Pour la Design Week, Elena Salmistraro a créé de nombreux projets inédits : des tapis, des céramiques, des bijoux, des tables, un lavabo… Dans le cadre de l’exposition-événement de Intérieur à l’université d’État de Milan, il installera une fontaine de cinq mètres de haut en forme d’hydre dans la cour d’honneur : “Un de mes monstres”, plaisante-t-il. « On dit que j’ai un style rêveur, en fait pour moi l’émotion est une fonction que l’objet doit avoir ».

Elena Salmistraro.

Une vision qui s’est renforcée ces deux dernières années. «Pendant la pandémie, nous avons réévalué la maison et son pouvoir de nous faire sentir bien. Aujourd’hui plus que jamais, le design doit être une présence conviviale. J’espère qu’il en sera de même pour le Salone.

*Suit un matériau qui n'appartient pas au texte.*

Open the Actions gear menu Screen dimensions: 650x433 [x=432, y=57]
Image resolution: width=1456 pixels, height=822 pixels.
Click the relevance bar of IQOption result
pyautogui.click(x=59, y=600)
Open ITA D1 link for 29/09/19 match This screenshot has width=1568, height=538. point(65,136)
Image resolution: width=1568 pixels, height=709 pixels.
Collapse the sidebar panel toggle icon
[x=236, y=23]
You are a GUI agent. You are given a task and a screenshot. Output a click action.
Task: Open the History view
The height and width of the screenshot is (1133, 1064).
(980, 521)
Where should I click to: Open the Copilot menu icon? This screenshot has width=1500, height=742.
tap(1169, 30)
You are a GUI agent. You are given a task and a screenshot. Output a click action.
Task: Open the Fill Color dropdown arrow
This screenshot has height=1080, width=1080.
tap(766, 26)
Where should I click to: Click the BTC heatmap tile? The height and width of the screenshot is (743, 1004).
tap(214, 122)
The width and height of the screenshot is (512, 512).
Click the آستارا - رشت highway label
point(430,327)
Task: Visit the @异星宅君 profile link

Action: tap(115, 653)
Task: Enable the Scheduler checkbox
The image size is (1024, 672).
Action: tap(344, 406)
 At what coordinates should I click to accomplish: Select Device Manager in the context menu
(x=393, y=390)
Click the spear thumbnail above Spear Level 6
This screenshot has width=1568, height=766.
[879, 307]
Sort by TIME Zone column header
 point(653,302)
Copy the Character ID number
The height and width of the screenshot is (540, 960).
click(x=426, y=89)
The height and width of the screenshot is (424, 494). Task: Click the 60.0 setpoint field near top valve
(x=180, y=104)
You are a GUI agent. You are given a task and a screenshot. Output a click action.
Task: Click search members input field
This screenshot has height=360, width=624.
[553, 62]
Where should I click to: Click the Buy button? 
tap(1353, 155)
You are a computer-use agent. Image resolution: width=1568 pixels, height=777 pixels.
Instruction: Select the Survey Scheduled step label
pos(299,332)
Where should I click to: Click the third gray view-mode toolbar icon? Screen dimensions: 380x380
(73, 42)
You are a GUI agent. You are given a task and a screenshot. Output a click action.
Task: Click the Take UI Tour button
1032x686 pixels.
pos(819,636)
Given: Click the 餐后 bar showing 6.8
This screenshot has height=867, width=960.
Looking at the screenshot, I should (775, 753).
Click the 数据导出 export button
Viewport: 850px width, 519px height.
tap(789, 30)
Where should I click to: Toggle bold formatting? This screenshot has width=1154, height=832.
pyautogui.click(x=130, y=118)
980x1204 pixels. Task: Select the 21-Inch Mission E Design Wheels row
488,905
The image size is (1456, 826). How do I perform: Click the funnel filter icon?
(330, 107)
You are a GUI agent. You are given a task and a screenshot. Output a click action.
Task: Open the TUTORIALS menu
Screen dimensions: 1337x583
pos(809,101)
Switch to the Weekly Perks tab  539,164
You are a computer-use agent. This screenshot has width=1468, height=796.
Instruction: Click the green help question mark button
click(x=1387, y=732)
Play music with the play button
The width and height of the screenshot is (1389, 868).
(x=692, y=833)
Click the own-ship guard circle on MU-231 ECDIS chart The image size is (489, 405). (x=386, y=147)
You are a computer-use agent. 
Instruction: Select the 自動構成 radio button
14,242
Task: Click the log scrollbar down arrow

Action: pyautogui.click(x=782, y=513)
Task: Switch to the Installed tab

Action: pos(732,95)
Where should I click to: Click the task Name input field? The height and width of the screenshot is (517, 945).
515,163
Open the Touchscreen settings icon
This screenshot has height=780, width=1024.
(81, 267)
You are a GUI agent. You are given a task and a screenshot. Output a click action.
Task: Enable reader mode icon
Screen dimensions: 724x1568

Bracelet et bague de la collection “Venusia” de Salmistraro pour Alessi.

Dans mon monde j’vois beaucoup d’envie de partir, tu peux respirer une bonne énergie“. La pause forcée a nourri sa créativité : «Paradoxalement, en confinement je me sentais plus libre d’expérimenter, j’avais envie d’appuyer sur l’accélérateur».

Un tapis d'Elena Salmistraro pour Illulian.

Un tapis d’Elena Salmistraro pour Illulian.

Plus avec moins

Martin Gamper. Photo : Moulin Angus.

Descendre du manège pendant un certain temps a également été bon pour Martino Gamper, que le Salone fréquente depuis vingt-cinq ans. Retour à Milan avec une installation de Nilufar Depot, une adresse de référence pour le design de collection. « Ralentir n’était pas une perte de temps, on peut faire plus en faisant moins. Il y a ceux qui sautent d’un avion à l’autre et à un moment donné se rendent compte qu’ils vivent mieux s’ils prennent le train.

Gamper pour la collection « Reborn Projects » de GInori 1735.

C’est aussi une question de durabilité, de ce qui est durable pour vous”. Chez Nilufar, Gamper présentera une réinterprétation du mobilier en acier courbé : « J’ai trouvé ces vieux meubles anglais inspirés du Bauhaus qui m’ont beaucoup intrigué. Je pensais simplement les restaurer et les recouvrir de nouveaux tissus, mais ensuite j’ai décidé de faire des greffes, comme si de nouvelles branches avaient poussé depuis un moment ».

C’est un design très sui generis depuis l’époque des « Cent chaises en cent jours », le projet qui l’a rendu célèbre. «Aujourd’hui, ce type de recherche a pris de la place. Il y a tellement de manières différentes de faire du design, et c’est ce pluralisme qui le rend intéressant. Sinon, tout serait pareil“.